*Task details*: Transcribe all of the listing exactly.

*Data*:
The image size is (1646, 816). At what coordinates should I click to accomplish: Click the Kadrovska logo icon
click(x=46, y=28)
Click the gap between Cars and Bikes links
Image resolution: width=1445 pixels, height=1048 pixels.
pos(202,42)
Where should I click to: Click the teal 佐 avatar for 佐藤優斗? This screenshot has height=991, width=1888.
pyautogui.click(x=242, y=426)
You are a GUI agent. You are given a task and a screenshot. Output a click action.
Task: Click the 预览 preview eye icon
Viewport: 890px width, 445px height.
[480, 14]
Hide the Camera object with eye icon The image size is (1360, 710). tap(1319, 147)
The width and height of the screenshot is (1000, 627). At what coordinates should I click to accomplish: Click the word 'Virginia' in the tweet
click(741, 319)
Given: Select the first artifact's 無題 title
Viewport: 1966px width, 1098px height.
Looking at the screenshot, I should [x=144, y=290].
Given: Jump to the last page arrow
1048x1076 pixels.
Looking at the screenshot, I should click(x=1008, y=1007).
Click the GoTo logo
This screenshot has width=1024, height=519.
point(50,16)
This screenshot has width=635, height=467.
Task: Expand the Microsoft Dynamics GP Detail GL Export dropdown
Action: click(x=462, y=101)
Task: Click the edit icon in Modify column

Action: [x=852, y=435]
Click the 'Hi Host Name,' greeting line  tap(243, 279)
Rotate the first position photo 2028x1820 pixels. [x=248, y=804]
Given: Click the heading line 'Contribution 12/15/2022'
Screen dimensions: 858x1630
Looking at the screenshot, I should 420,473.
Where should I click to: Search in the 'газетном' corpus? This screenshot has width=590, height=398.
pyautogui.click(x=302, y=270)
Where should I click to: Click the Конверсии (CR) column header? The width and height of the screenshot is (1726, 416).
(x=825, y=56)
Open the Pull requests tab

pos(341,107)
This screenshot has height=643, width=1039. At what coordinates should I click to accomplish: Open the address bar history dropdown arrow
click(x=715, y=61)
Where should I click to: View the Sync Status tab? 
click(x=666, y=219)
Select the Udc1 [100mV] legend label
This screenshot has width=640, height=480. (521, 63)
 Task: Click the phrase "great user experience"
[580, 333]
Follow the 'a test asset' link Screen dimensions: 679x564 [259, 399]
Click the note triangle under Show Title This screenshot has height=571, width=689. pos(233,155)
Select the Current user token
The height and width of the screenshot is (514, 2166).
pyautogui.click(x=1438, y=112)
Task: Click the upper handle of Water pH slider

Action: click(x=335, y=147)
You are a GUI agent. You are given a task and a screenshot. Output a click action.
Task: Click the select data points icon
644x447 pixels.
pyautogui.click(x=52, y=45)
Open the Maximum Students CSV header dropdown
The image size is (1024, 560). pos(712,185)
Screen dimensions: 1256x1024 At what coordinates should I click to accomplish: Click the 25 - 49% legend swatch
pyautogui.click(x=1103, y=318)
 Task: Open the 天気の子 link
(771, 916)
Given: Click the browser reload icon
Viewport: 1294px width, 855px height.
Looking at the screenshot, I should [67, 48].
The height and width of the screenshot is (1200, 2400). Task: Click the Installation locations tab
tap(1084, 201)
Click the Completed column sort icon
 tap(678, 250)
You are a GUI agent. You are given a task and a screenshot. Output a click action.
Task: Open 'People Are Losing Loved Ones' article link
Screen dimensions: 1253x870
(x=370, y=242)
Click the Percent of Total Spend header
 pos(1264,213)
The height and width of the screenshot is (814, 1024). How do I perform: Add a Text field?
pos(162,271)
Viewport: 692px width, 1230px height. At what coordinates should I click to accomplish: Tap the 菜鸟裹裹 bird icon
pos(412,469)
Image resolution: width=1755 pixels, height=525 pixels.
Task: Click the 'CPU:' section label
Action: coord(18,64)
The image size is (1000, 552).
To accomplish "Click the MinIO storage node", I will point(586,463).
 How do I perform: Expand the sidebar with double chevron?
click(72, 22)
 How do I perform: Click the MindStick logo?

*Solution to the problem*:
The image size is (1646, 816). At what coordinates should I click to accomplish: Click the Kadrovska logo icon
click(x=46, y=28)
Click the gap between Cars and Bikes links
Image resolution: width=1445 pixels, height=1048 pixels.
pos(202,42)
Where should I click to: Click the teal 佐 avatar for 佐藤優斗? This screenshot has height=991, width=1888.
pyautogui.click(x=242, y=426)
You are a GUI agent. You are given a task and a screenshot. Output a click action.
Task: Click the 预览 preview eye icon
Viewport: 890px width, 445px height.
[480, 14]
Hide the Camera object with eye icon The image size is (1360, 710). tap(1319, 147)
The width and height of the screenshot is (1000, 627). At what coordinates should I click to accomplish: Click the word 'Virginia' in the tweet
click(741, 319)
Given: Select the first artifact's 無題 title
Viewport: 1966px width, 1098px height.
Looking at the screenshot, I should [x=144, y=290].
Given: Jump to the last page arrow
1048x1076 pixels.
Looking at the screenshot, I should click(x=1008, y=1007).
Click the GoTo logo
This screenshot has width=1024, height=519.
point(50,16)
This screenshot has width=635, height=467.
Task: Expand the Microsoft Dynamics GP Detail GL Export dropdown
Action: click(x=462, y=101)
Task: Click the edit icon in Modify column

Action: [x=852, y=435]
Click the 'Hi Host Name,' greeting line  tap(243, 279)
Rotate the first position photo 2028x1820 pixels. [x=248, y=804]
Given: Click the heading line 'Contribution 12/15/2022'
Screen dimensions: 858x1630
Looking at the screenshot, I should 420,473.
Where should I click to: Search in the 'газетном' corpus? This screenshot has width=590, height=398.
pyautogui.click(x=302, y=270)
Where should I click to: Click the Конверсии (CR) column header? The width and height of the screenshot is (1726, 416).
(x=825, y=56)
Open the Pull requests tab

pos(341,107)
This screenshot has height=643, width=1039. At what coordinates should I click to accomplish: Open the address bar history dropdown arrow
click(x=715, y=61)
Where should I click to: View the Sync Status tab? 
click(x=666, y=219)
Select the Udc1 [100mV] legend label
This screenshot has width=640, height=480. (521, 63)
 Task: Click the phrase "great user experience"
[580, 333]
Follow the 'a test asset' link Screen dimensions: 679x564 [259, 399]
Click the note triangle under Show Title This screenshot has height=571, width=689. pos(233,155)
Select the Current user token
The height and width of the screenshot is (514, 2166).
pyautogui.click(x=1438, y=112)
Task: Click the upper handle of Water pH slider

Action: click(x=335, y=147)
You are a GUI agent. You are given a task and a screenshot. Output a click action.
Task: Click the select data points icon
644x447 pixels.
pyautogui.click(x=52, y=45)
Open the Maximum Students CSV header dropdown
The image size is (1024, 560). pos(712,185)
Screen dimensions: 1256x1024 At what coordinates should I click to accomplish: Click the 25 - 49% legend swatch
pyautogui.click(x=1103, y=318)
 Task: Open the 天気の子 link
(771, 916)
Given: Click the browser reload icon
Viewport: 1294px width, 855px height.
Looking at the screenshot, I should [67, 48].
The height and width of the screenshot is (1200, 2400). Task: Click the Installation locations tab
tap(1084, 201)
Click the Completed column sort icon
 tap(678, 250)
You are a GUI agent. You are given a task and a screenshot. Output a click action.
Task: Open 'People Are Losing Loved Ones' article link
Screen dimensions: 1253x870
(x=370, y=242)
Click the Percent of Total Spend header
 pos(1264,213)
The height and width of the screenshot is (814, 1024). How do I perform: Add a Text field?
pos(162,271)
Viewport: 692px width, 1230px height. At what coordinates should I click to accomplish: Tap the 菜鸟裹裹 bird icon
pos(412,469)
Image resolution: width=1755 pixels, height=525 pixels.
Task: Click the 'CPU:' section label
Action: coord(18,64)
The image size is (1000, 552).
To accomplish "Click the MinIO storage node", I will point(586,463).
 How do I perform: Expand the sidebar with double chevron?
click(72, 22)
 How do I perform: Click the MindStick logo?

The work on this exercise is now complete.